European cocoa grindings fell 7.8% year on year in the first quarter of 2026 to 325,895 mt, the lowest quarterly total in more than a decade, according to data released by the European Cocoa Association. The figure compares with 353,522 mt processed during the same period in 2025 and came in worse than a Bloomberg survey that had anticipated a 6% year on year drop.
The magnitude of the drop reinforces the picture of demand destruction that has been building through 2025, with record cocoa prices continuing to pressure chocolate manufacturers. Priyanka Sachdeva, senior market analyst at Phillip Nova Pte. Ltd., said the year on year decline “confirms that demand destruction remains firmly in play.”
Barry Callebaut, the world’s largest grinder and chocolate producer, echoed the picture in its first-half results. Sales came in at CHF 6.75 billion against a CHF 6.96 billion consensus, and the company now expects profit to fall this year, reversing an earlier outlook for improvement. Sales volume declined 6.9% for the half, with management pointing to “the unique speed of the market decrease combined with a competitive overcapacity market, volume declines and supply disruption.” Full-year volume guidance was set at -1% to -3%.

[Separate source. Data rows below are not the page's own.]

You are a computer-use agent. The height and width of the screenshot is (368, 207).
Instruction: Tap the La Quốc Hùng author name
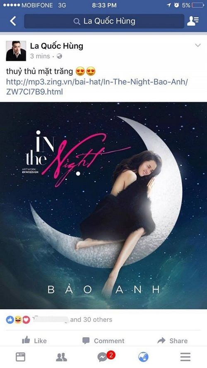pos(57,46)
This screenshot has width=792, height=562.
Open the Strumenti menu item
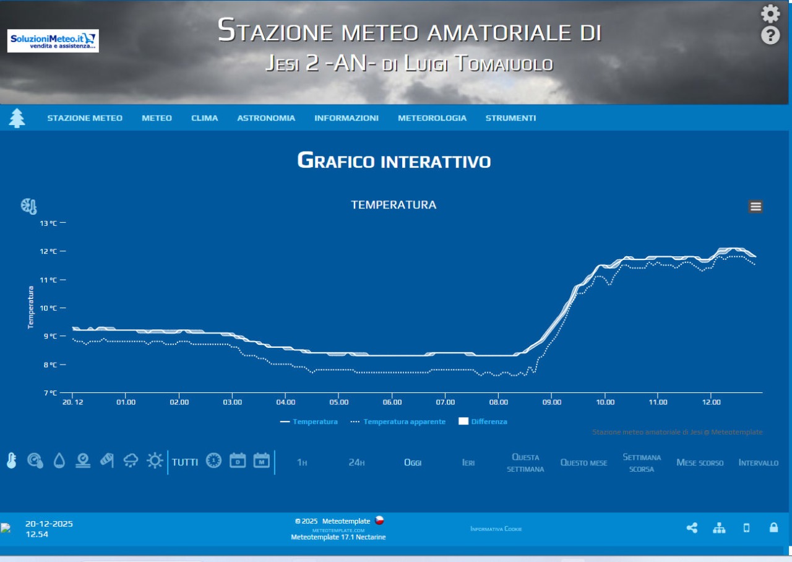click(x=510, y=118)
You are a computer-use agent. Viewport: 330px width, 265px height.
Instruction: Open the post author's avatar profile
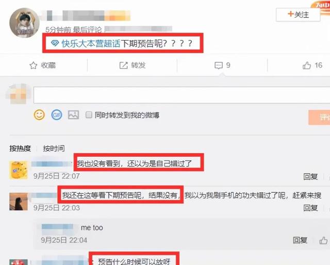pos(24,23)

The picture outside Europe looks different. Asian grindings rose 5.2% year on year to 223,503 mt in Q1, against a Bloomberg survey that had predicted a 6.7% drop. Malaysian grindings were up 8.7%, while Brazil and North America both registered modest declines.
Cocoa futures have softened in response. London July contracts were down GBP 15 or 0.6% versus 10 April, and New York July contracts fell USD 47 or 1.4% over the same period. According to Martijn Bron at Sucafina, given the high prices consumers still face, material demand recovery should not be expected before the second half of 2026, and possibly not before the first half of 2027.